A côté de ses publications à saveur polémique et politique, Stiglitz a produit, depuis le début des années 60, une oeuvre théorique importante, qui lui a valu la médaille John Bates Clark, attribuée par l'American Economic Association à un économiste de moins de 40 ans pour sa contribution exceptionnelle; il a également reçu le prix de la Banque de Suède en mémoire d'Alfred Nobel. Ses écrits théoriques appuient ses positions politiques. Depuis le début de sa carrière, il a en effet la conviction que le marché ne fonctionne pas de la manière prédite par la théorie orthodoxe de l'offre et de la demande et de l'équilibre général. Plus particulièrement, il estime que l'information est loin d'être gratuite et de circuler sans entraves entre les agents. L'information est presque toujours asymétrique, certains agents étant mieux informés que d'autres.

Joseph Stiglitz : repères biographiques

C'est dans le domaine de l'économie de l'information, dont il est l'un des fondateurs, que Stiglitz a fait plusieurs de ses contributions les plus importantes. Il a par exemple montré comment un agent moins informé peut extorquer de l'information à un agent mieux informé - ce qu'il appelle le screening. Les principales caractéristiques des économies contemporaines, telles que l'existence d'un chômage involontaire ou le rationnement du crédit, ne peuvent être expliquées sans transformer de manière importante l'analyse orthodoxe, en intégrant les imperfections de marché, la concurrence imparfaite et les asymétries d'information.

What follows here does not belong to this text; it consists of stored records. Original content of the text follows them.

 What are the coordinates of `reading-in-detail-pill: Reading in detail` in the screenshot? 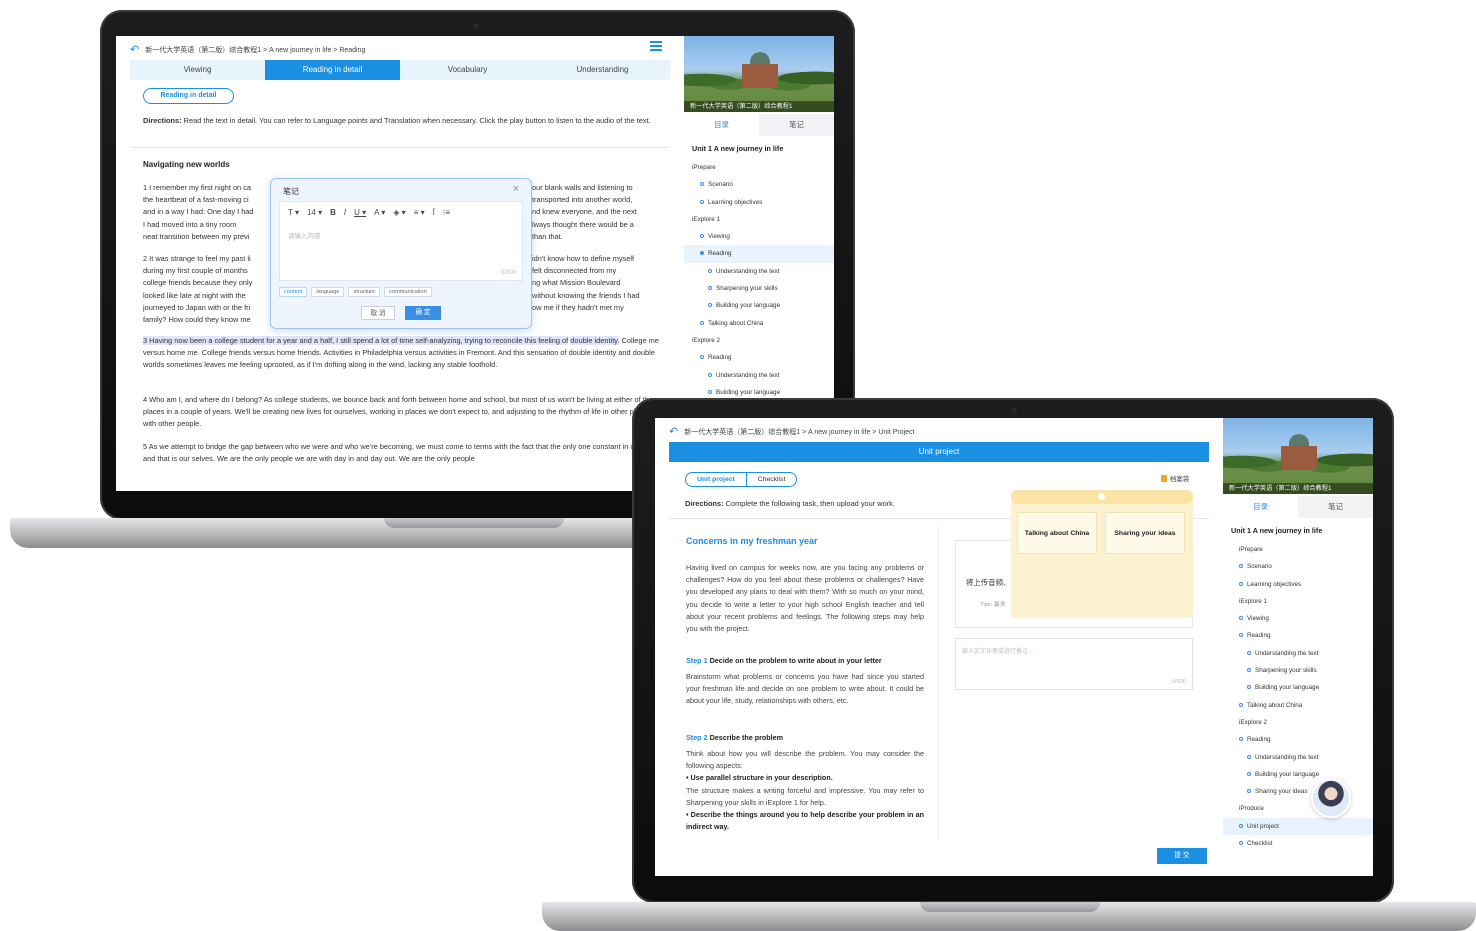 It's located at (188, 96). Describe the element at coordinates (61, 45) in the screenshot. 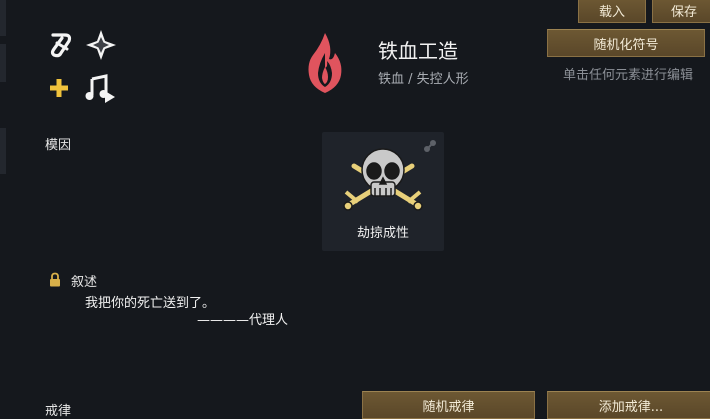

I see `scroll-icon` at that location.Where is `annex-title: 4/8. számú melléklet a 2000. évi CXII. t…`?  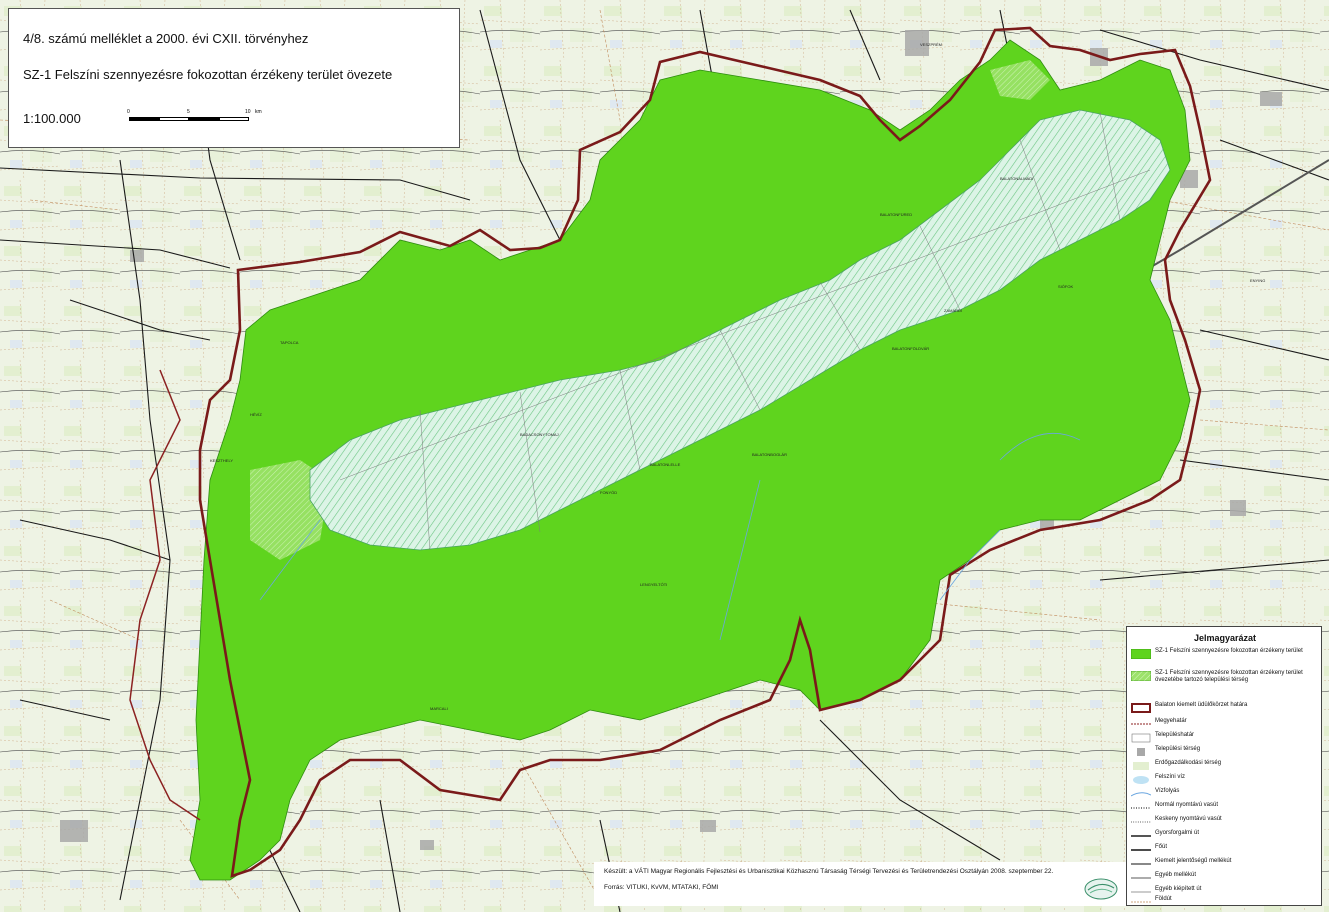
annex-title: 4/8. számú melléklet a 2000. évi CXII. t… is located at coordinates (166, 38).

Ses travaux sur l'économie de l'information et, plus généralement, ses réticences face à l'efficacité des marchés, ont amené Stiglitz à combattre la nouvelle macroéconomie classique développée à partir des années 70 sur la base de l'idée des anticipations rationnelles et de l'équilibre continuel des marchés. Accusant cette école de pensée de fonder la macroéconomie sur une microéconomie walrasienne irréaliste, il propose au contraire d'adapter la microthéorie à la macrothéorie. Tel est le programme de recherche de ce qui a été baptisé la nouvelle économie keynésienne. Il la définit ainsi: "La nouvelle économie keynésienne commence avec les intuitions de base de Keynes. Mais elle reconnaît le besoin de s'éloigner plus radicalement du cadre néoclassique et d'étudier beaucoup plus en profondeur les conséquences des imperfections sur les marchés de capitaux, imperfections qui peuvent être expliquées par les coûts de l'information" ("Keynesian, New Keynesian and New Classical Economics", Oxford Economic Papers, vol. 37, 1987, page 123).

Stiglitz est intervenu dans plusieurs autres champs de la réflexion économique. Il s'est penché sur la croissance économique et ses relations avec le progrès technique et la répartition des revenus. Inspiré par Schumpeter, il fut ainsi l'un des pionniers dans la résurgence des théories de la croissance endogène. Il a apporté des contributions à l'économie du développement, à l'organisation industrielle, à l'économie du travail et à l'économie financière. Il est l'auteur de manuels dans lesquels il a intégré ses thèses.